At block 704, the method 700 includes, as the fluid force overcomes the biasing force, moving the spool 114 in the proximal direction off the seat member 110 to open a main flow path allowing fluid flow from the first port 116 to the second port through a flow area (e.g., the annular flow area 400) formed between the spool 114 and the seat member 110.
At block 706, the method 700 includes causing fluid flowing through the main flow path to rotate the turbine 122 coupled to the electric generator 142, such that rotation of the turbine 122 causes the electric generator 142 to generate electric power.
At block 708, the method 700 includes, as pressure level of fluid at the first port 116 increases, moving the spool 114 farther in the proximal direction to open a bypass flow path allowing a portion of fluid to bypass the turbine 122 and flow directly from the first port 116 to the second port 118.
The method 700 can further include other steps described herein.
The detailed description above describes various features and operations of the disclosed systems with reference to the accompanying figures. The illustrative implementations described herein are not meant to be limiting. Certain aspects of the disclosed systems can be arranged and combined in a wide variety of different configurations, all of which are contemplated herein.
Further, unless context suggests otherwise, the features illustrated in each of the figures may be used in combination with one another. Thus, the figures should be generally viewed as component aspects of one or more overall implementations, with the understanding that not all illustrated features are necessary for each implementation.
Additionally, any enumeration of elements, blocks, or steps in this specification or the claims is for purposes of clarity. Thus, such enumeration should not be interpreted to require or imply that these elements, blocks, or steps adhere to a particular arrangement or are carried out in a particular order.
Further, devices or systems may be used or configured to perform functions presented in the figures. In some instances, components of the devices and/or systems may be configured to perform the functions such that the components are actually configured and structured (with hardware and/or software) to enable such performance. In other examples, components of the devices and/or systems may be arranged to be adapted to, capable of, or suited for performing the functions, such as when operated in a specific manner.

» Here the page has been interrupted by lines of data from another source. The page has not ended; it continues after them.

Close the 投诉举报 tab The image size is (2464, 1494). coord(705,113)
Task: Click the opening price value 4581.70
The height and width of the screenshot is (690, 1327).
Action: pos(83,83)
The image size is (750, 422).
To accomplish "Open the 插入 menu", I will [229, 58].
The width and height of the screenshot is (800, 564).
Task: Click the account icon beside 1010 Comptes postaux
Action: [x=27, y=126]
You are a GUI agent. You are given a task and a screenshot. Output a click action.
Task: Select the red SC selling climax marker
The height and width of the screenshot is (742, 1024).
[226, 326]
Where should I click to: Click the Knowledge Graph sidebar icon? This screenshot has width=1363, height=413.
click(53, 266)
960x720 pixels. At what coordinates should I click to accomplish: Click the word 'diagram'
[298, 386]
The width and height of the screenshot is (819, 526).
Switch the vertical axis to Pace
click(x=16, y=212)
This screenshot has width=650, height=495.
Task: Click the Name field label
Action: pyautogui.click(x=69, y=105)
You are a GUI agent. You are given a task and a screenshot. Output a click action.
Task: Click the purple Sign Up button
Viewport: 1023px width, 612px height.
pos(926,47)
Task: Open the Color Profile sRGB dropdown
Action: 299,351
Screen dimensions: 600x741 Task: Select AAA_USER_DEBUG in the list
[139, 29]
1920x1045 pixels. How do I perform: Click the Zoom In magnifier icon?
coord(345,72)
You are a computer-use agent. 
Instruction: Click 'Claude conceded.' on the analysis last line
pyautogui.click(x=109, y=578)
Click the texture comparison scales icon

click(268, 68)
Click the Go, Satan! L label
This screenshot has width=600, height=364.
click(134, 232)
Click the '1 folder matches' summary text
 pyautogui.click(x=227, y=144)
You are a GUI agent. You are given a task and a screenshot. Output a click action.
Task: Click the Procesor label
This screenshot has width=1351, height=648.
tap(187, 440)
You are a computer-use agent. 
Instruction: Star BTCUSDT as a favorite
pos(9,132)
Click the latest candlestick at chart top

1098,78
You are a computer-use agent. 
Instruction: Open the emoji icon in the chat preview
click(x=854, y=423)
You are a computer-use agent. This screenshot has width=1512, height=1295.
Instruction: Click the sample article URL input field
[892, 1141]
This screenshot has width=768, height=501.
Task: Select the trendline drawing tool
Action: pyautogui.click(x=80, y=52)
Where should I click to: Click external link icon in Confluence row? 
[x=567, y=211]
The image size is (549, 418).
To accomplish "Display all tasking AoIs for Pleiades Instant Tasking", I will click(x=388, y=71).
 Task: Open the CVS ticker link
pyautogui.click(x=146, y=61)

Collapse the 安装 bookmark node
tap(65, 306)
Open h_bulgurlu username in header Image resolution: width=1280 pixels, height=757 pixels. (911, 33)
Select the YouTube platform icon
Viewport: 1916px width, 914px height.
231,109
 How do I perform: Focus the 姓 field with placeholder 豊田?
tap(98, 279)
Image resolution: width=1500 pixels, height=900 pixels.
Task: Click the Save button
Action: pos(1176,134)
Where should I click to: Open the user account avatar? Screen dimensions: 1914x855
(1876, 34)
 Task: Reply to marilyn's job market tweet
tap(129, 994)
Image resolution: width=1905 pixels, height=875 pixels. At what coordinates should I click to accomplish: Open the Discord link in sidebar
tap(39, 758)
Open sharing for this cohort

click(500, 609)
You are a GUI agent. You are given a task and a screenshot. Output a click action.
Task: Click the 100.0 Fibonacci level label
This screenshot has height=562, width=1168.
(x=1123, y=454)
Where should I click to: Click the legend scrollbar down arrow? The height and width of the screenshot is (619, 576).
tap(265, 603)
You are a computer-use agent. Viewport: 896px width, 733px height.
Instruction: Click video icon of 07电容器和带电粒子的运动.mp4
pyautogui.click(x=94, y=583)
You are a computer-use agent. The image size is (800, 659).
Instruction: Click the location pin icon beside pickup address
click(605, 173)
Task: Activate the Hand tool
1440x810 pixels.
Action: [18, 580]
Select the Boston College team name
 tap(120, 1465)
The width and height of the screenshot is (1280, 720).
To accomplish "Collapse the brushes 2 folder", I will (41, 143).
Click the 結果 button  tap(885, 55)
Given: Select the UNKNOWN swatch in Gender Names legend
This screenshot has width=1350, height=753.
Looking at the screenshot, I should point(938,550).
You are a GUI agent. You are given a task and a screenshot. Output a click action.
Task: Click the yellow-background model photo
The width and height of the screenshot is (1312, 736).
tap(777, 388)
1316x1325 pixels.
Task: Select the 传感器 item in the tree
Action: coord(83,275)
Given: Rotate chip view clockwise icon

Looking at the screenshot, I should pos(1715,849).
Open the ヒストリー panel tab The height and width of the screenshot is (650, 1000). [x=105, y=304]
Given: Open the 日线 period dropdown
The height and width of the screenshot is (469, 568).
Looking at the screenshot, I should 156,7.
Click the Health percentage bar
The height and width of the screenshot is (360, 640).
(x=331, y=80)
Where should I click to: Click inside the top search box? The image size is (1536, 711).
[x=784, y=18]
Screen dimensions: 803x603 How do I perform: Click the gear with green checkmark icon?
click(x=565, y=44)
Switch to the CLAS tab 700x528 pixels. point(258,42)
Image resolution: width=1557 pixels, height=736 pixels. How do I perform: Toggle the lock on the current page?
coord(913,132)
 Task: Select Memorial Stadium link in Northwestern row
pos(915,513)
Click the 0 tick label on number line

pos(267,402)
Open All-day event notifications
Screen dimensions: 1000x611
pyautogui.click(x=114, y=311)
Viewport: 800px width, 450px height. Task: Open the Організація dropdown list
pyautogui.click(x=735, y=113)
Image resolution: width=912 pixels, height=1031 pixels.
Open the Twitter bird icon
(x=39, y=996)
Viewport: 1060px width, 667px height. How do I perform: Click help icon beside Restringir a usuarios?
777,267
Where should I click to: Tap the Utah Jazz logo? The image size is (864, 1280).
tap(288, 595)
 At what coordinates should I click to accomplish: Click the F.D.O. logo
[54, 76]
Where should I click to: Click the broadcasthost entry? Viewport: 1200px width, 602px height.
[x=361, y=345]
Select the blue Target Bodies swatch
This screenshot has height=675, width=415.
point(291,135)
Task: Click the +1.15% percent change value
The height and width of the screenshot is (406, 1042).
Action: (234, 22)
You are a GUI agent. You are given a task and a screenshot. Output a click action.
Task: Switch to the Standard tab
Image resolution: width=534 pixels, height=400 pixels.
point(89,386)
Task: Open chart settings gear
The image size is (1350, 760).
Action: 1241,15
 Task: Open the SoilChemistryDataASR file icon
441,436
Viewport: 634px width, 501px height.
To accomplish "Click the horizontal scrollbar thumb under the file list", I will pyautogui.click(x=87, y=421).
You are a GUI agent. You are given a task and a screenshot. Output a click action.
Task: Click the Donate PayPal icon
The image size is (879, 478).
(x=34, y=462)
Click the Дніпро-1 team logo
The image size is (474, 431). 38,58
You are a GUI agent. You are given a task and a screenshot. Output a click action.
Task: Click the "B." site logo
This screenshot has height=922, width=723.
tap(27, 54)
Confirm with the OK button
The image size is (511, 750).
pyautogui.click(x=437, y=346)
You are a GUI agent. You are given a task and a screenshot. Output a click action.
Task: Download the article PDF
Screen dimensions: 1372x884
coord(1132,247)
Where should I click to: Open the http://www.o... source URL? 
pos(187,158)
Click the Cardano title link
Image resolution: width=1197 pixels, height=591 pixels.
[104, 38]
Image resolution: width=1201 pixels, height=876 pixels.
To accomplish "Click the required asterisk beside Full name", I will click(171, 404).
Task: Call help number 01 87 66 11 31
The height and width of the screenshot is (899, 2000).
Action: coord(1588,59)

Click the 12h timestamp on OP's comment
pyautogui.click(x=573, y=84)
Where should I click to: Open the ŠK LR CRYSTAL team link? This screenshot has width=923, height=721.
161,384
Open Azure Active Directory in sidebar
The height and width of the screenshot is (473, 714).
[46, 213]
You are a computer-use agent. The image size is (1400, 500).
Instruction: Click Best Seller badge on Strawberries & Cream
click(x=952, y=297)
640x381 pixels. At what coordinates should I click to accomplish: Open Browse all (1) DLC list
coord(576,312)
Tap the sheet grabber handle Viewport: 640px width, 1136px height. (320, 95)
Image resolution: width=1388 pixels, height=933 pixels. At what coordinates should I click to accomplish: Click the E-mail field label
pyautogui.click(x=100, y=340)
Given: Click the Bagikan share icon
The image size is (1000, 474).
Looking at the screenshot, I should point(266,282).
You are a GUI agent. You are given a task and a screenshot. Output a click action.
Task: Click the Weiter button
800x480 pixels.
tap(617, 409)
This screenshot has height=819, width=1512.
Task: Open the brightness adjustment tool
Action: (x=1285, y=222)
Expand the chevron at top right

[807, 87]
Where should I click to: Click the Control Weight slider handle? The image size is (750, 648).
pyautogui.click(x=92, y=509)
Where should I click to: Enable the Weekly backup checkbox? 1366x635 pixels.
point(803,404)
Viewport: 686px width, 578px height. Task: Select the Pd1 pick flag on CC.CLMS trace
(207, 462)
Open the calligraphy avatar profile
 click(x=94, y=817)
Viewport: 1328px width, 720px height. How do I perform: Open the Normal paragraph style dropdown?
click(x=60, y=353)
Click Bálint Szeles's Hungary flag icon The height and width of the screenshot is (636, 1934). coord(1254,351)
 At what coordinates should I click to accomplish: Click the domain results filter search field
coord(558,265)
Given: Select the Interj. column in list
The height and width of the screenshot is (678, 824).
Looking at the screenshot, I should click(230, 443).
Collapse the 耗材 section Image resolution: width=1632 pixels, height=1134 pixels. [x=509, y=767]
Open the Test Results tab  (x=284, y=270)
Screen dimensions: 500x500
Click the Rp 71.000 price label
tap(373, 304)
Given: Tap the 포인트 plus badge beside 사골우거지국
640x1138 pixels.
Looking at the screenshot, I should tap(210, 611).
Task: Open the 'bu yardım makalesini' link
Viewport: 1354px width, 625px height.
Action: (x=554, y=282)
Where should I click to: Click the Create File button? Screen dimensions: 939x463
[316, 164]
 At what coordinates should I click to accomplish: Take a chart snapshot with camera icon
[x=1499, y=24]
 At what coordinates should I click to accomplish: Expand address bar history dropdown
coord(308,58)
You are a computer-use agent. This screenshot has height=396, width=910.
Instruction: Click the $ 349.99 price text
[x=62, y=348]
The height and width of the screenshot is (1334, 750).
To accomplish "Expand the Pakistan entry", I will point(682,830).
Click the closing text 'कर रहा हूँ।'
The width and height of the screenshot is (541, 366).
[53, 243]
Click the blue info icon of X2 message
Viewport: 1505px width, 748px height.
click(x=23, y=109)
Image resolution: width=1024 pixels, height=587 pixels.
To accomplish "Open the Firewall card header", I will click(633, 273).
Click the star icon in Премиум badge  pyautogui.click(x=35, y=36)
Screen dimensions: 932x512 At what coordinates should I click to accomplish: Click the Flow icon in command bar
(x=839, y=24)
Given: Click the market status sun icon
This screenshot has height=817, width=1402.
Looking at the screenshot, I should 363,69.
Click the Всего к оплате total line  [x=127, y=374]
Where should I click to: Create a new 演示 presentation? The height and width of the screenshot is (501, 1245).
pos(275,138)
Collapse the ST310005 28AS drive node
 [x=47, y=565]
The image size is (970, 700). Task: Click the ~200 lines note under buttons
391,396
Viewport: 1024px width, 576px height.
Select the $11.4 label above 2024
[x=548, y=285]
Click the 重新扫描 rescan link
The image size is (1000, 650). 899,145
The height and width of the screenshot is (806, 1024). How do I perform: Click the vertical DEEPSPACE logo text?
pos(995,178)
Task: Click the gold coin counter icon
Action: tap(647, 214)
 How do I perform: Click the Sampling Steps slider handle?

By the term “substantially” or “about” it is meant that the recited characteristic, parameter, or value need not be achieved exactly, but that deviations or variations, including for example, tolerances, measurement error, measurement accuracy limitations and other factors known to skill in the art, may occur in amounts that do not preclude the effect the characteristic was intended to provide.
The arrangements described herein are for purposes of example only. As such, those skilled in the art will appreciate that other arrangements and other elements (e.g., machines, interfaces, operations, orders, and groupings of operations, etc.) can be used instead, and some elements may be omitted altogether according to the desired results. Further, many of the elements that are described are functional entities that may be implemented as discrete or distributed components or in conjunction with other components, in any suitable combination and location.
While various aspects and implementations have been disclosed herein, other aspects and implementations will be apparent to those skilled in the art. The various aspects and implementations disclosed herein are for purposes of illustration and are not intended to be limiting, with the true scope being indicated by the following claims, along with the full scope of equivalents to which such claims are entitled. Also, the terminology used herein is for the purpose of describing particular implementations only, and is not intended to be limiting.
Embodiments of the present disclosure can thus relate to one of the enumerated example embodiments (EEEs) listed below.
EEE 1 is a valve comprising: a seat member; a spool configured to be seated on the seat member to block fluid flow from a first port to a second port when the valve is in a closed state, wherein fluid at the first port applies a fluid force on the spool in a proximal direction; a spring applying a biasing force on the spool in a distal direction toward the seat member, wherein as the fluid force overcomes the biasing force, the spool moves in the proximal direction off the seat member, thereby allowing fluid flow from the first port to the second port through a flow area formed between the spool and the seat member; a turbine configured to rotate as fluid flowing through the flow area flows downstream across the turbine, wherein the turbine is mounted to a turbine shaft configured to rotate with the turbine; and an electric generator coupled to the turbine shaft, such that rotation of the turbine shaft with the turbine causes the electric generator to generate electric power.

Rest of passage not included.